Call this method after a
backward
pass:x = torch.ones(1, 3, requires_grad=True) y = x + 1 y.backward() optimizer.step()
sum_grad¶
Optimizer.
sum_grad
()[source]Sum the gradients of all parameters.
Call this method after each
backward
pass:x = torch.ones(1, requires_grad=True) optimizer = torch.optim.SGD([x], lr=0.1) for epoch in range(2): for step in range(3): y = x + 1 y.backward() optimizer.sum_grad() optimizer.step() print(x) # 0.4
zero_grad¶
Optimizer.
zero_grad
(set_to_none=False)[source]Set the gradients of all parameters to zero.
This method is not necessary usually, as we will overwrite the gradients in the next computation.
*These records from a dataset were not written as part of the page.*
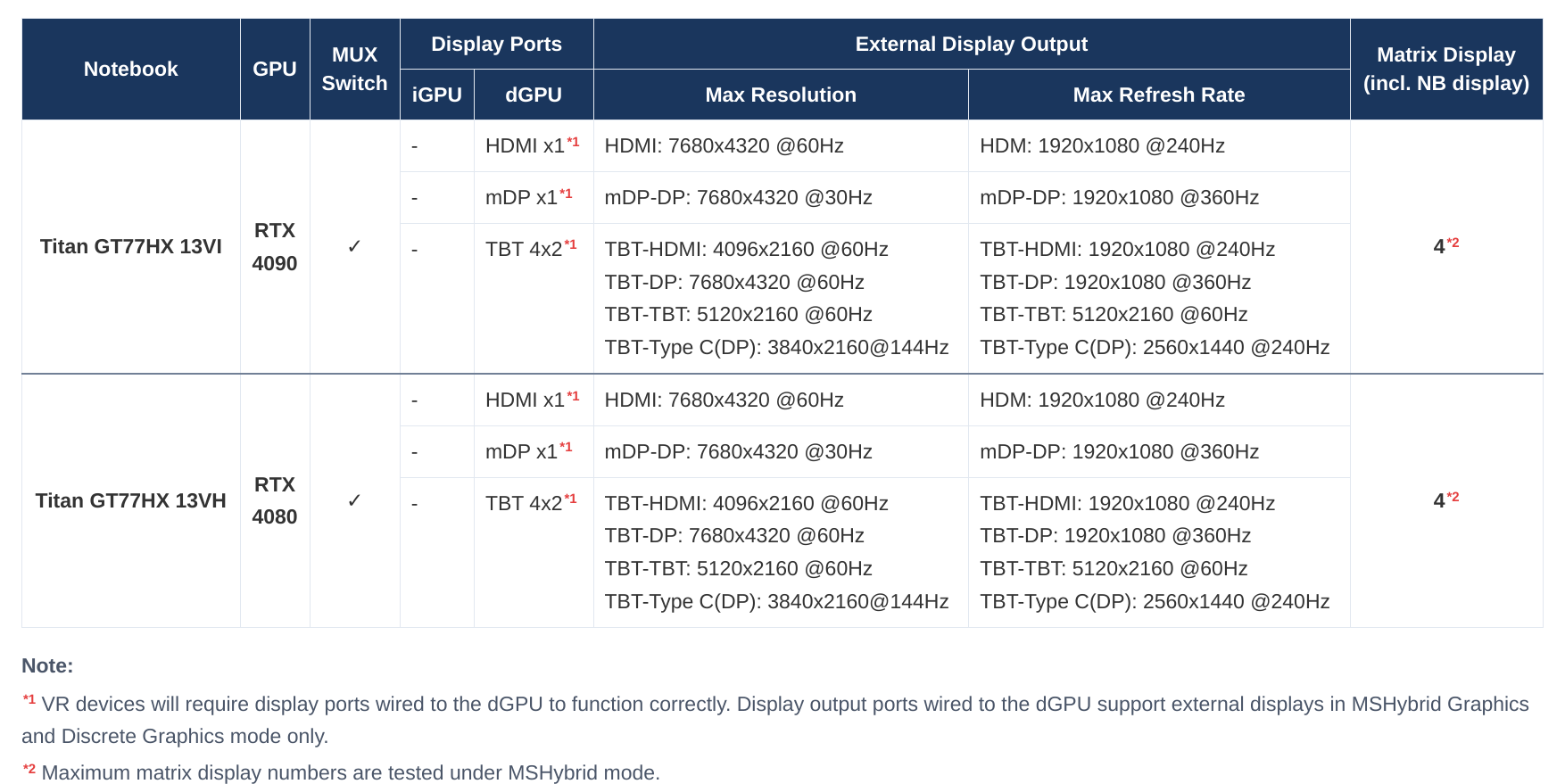Click the MUX Switch column header

pos(354,69)
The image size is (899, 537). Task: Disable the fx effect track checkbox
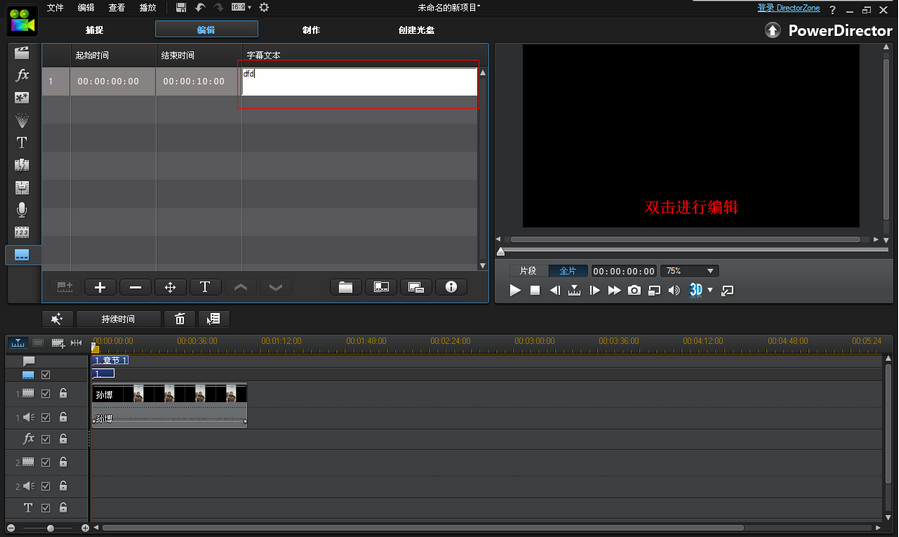click(46, 439)
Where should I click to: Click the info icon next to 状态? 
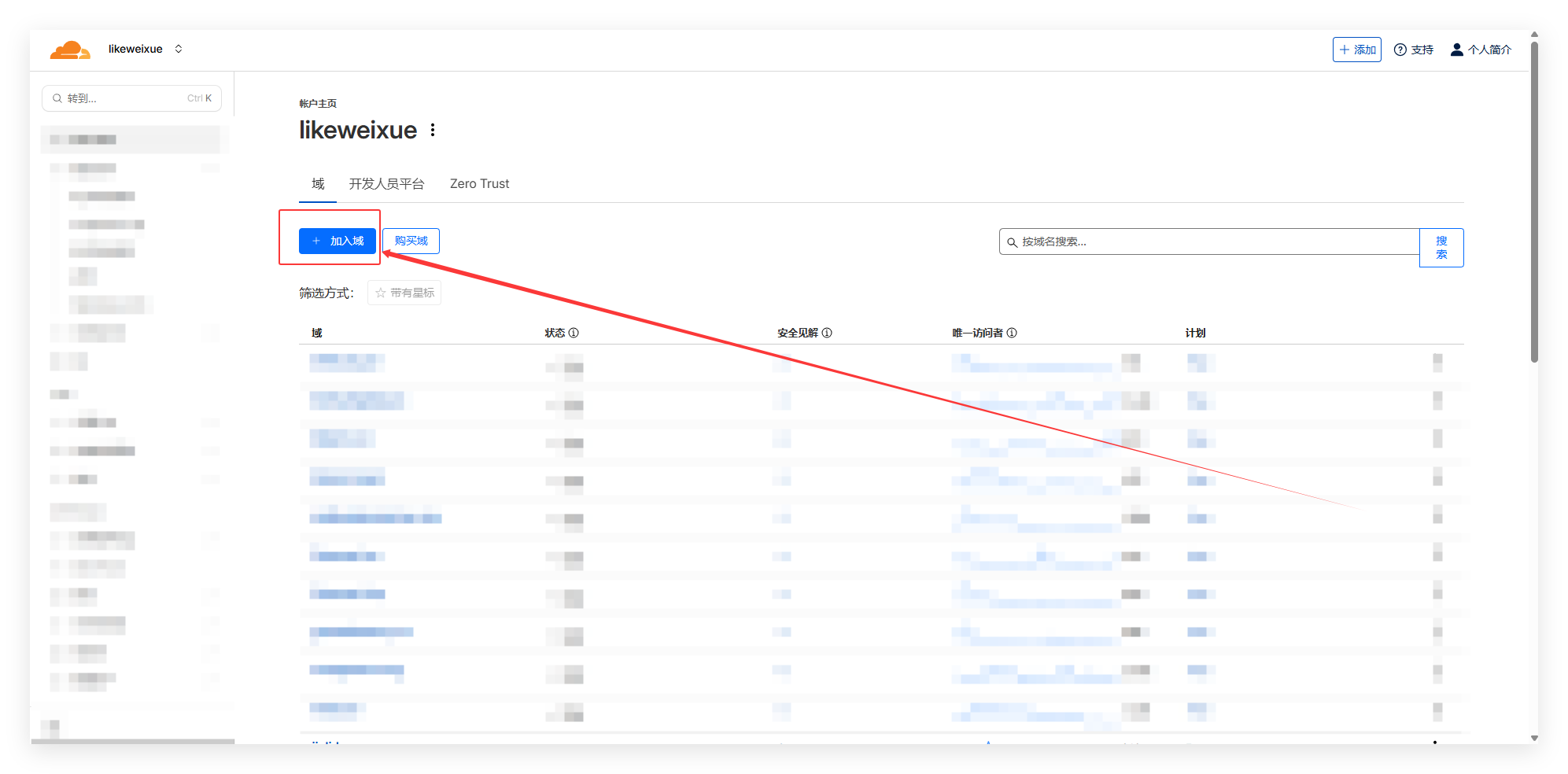pyautogui.click(x=574, y=333)
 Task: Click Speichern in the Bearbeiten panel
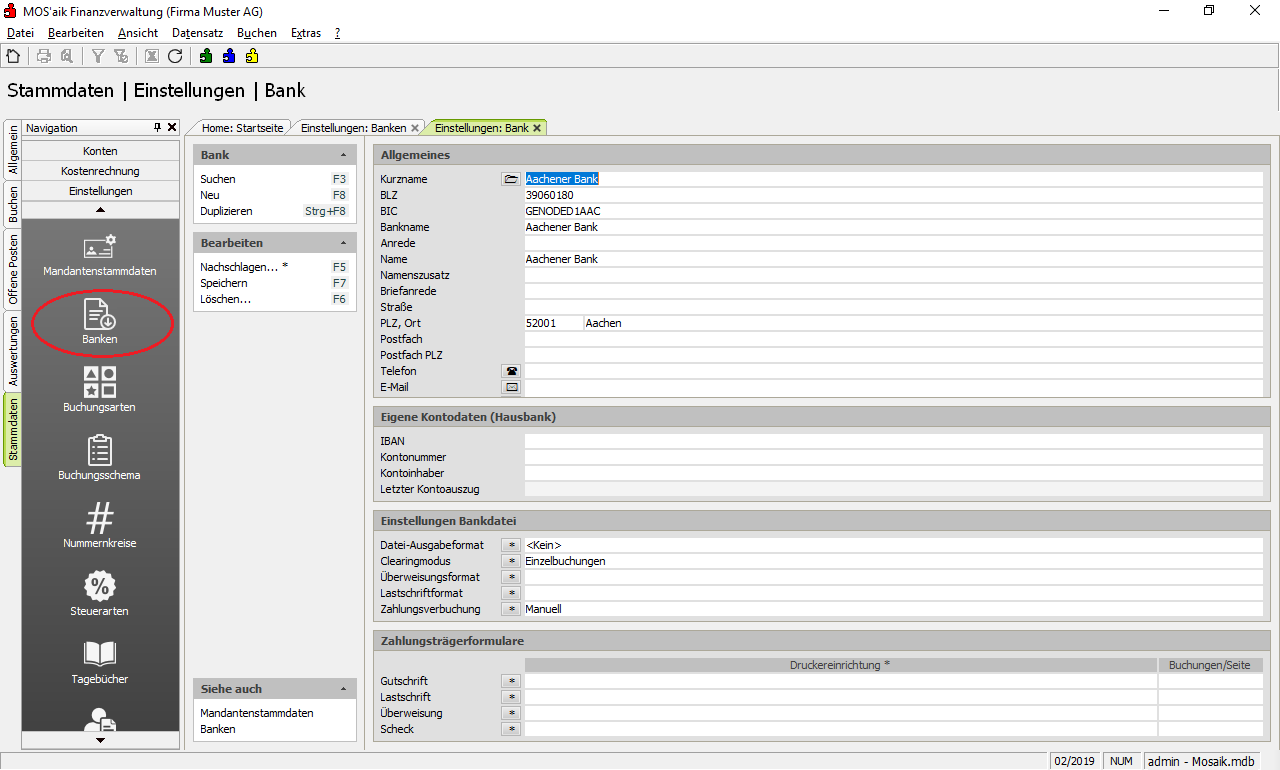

However, if some gradients are not computed every time, remember to set them to none before
step(...)
:m1 = torch.nn.Linear(3, 3) m2 = torch.nn.Linear(3, 3) x = torch.ones(1, 3, requires_grad=True) for i in range(10): x = m1(x) if i in (2, 4, 6): x += m2(x) optimizer.zero_grad(set_to_none=True) x.backward() optimizer.step()
- Parameters:
- set_to_none (bool, optional, default=False) – Whether to remove the gradients instead of zeroing.